**WHAT THE EXERCISE ASKS**
Copy the records exactly. Every line must match.

=== Section Start ===

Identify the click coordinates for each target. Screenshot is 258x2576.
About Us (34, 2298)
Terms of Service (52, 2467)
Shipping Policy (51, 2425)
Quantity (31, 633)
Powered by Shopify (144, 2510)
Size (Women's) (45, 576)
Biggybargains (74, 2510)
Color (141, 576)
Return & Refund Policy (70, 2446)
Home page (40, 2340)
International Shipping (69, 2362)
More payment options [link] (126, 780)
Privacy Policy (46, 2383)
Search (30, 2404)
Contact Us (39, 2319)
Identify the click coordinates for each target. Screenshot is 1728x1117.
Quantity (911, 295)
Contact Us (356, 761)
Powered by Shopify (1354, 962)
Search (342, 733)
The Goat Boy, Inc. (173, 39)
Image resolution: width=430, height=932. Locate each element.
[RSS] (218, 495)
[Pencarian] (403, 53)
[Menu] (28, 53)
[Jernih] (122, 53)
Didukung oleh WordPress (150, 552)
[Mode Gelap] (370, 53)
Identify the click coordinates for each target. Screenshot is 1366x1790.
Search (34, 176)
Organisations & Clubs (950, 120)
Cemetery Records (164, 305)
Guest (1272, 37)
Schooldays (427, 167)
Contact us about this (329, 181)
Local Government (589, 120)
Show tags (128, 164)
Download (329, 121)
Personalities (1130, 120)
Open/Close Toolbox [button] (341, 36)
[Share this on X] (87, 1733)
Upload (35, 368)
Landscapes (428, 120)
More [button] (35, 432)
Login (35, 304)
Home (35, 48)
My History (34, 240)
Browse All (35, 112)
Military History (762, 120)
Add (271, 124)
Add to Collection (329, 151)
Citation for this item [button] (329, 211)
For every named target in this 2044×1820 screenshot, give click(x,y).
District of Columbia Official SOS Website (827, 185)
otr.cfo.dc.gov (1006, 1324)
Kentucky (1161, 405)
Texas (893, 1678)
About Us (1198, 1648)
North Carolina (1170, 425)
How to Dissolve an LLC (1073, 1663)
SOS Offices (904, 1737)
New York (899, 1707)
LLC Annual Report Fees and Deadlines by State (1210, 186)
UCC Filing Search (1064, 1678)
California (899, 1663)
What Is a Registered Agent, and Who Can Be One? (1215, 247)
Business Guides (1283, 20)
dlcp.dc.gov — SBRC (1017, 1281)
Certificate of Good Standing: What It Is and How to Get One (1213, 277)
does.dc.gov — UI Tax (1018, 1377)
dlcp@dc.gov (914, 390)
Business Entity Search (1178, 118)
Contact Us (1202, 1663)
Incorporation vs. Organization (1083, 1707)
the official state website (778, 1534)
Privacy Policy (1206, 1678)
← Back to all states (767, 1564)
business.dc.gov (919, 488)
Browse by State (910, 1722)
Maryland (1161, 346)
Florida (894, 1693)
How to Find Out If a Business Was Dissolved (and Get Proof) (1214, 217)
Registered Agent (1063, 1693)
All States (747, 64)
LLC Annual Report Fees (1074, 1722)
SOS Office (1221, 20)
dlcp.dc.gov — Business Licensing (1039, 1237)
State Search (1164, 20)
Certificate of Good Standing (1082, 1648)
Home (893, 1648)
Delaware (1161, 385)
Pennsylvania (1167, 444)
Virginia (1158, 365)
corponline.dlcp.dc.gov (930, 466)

=== Section End ===

**YOUR SOLUTION**
Identify the click coordinates for each target. Screenshot is 258x2576.
About Us (34, 2298)
Terms of Service (52, 2467)
Shipping Policy (51, 2425)
Quantity (31, 633)
Powered by Shopify (144, 2510)
Size (Women's) (45, 576)
Biggybargains (74, 2510)
Color (141, 576)
Return & Refund Policy (70, 2446)
Home page (40, 2340)
International Shipping (69, 2362)
More payment options [link] (126, 780)
Privacy Policy (46, 2383)
Search (30, 2404)
Contact Us (39, 2319)
Identify the click coordinates for each target. Screenshot is 1728x1117.
Quantity (911, 295)
Contact Us (356, 761)
Powered by Shopify (1354, 962)
Search (342, 733)
The Goat Boy, Inc. (173, 39)
Image resolution: width=430, height=932. Locate each element.
[RSS] (218, 495)
[Pencarian] (403, 53)
[Menu] (28, 53)
[Jernih] (122, 53)
Didukung oleh WordPress (150, 552)
[Mode Gelap] (370, 53)
Identify the click coordinates for each target. Screenshot is 1366x1790.
Search (34, 176)
Organisations & Clubs (950, 120)
Cemetery Records (164, 305)
Guest (1272, 37)
Schooldays (427, 167)
Contact us about this (329, 181)
Local Government (589, 120)
Show tags (128, 164)
Download (329, 121)
Personalities (1130, 120)
Open/Close Toolbox [button] (341, 36)
[Share this on X] (87, 1733)
Upload (35, 368)
Landscapes (428, 120)
More [button] (35, 432)
Login (35, 304)
Home (35, 48)
My History (34, 240)
Browse All (35, 112)
Military History (762, 120)
Add (271, 124)
Add to Collection (329, 151)
Citation for this item [button] (329, 211)
For every named target in this 2044×1820 screenshot, give click(x,y).
District of Columbia Official SOS Website (827, 185)
otr.cfo.dc.gov (1006, 1324)
Kentucky (1161, 405)
Texas (893, 1678)
About Us (1198, 1648)
North Carolina (1170, 425)
How to Dissolve an LLC (1073, 1663)
SOS Offices (904, 1737)
New York (899, 1707)
LLC Annual Report Fees and Deadlines by State (1210, 186)
UCC Filing Search (1064, 1678)
California (899, 1663)
What Is a Registered Agent, and Who Can Be One? (1215, 247)
Business Guides (1283, 20)
dlcp.dc.gov — SBRC (1017, 1281)
Certificate of Good Standing: What It Is and How to Get One (1213, 277)
does.dc.gov — UI Tax (1018, 1377)
dlcp@dc.gov (914, 390)
Business Entity Search (1178, 118)
Contact Us (1202, 1663)
Incorporation vs. Organization (1083, 1707)
the official state website (778, 1534)
Privacy Policy (1206, 1678)
← Back to all states (767, 1564)
business.dc.gov (919, 488)
Browse by State (910, 1722)
Maryland (1161, 346)
Florida (894, 1693)
How to Find Out If a Business Was Dissolved (and Get Proof) (1214, 217)
Registered Agent (1063, 1693)
All States (747, 64)
LLC Annual Report Fees (1074, 1722)
SOS Office (1221, 20)
dlcp.dc.gov — Business Licensing (1039, 1237)
State Search (1164, 20)
Certificate of Good Standing (1082, 1648)
Home (893, 1648)
Delaware (1161, 385)
Pennsylvania (1167, 444)
Virginia (1158, 365)
corponline.dlcp.dc.gov (930, 466)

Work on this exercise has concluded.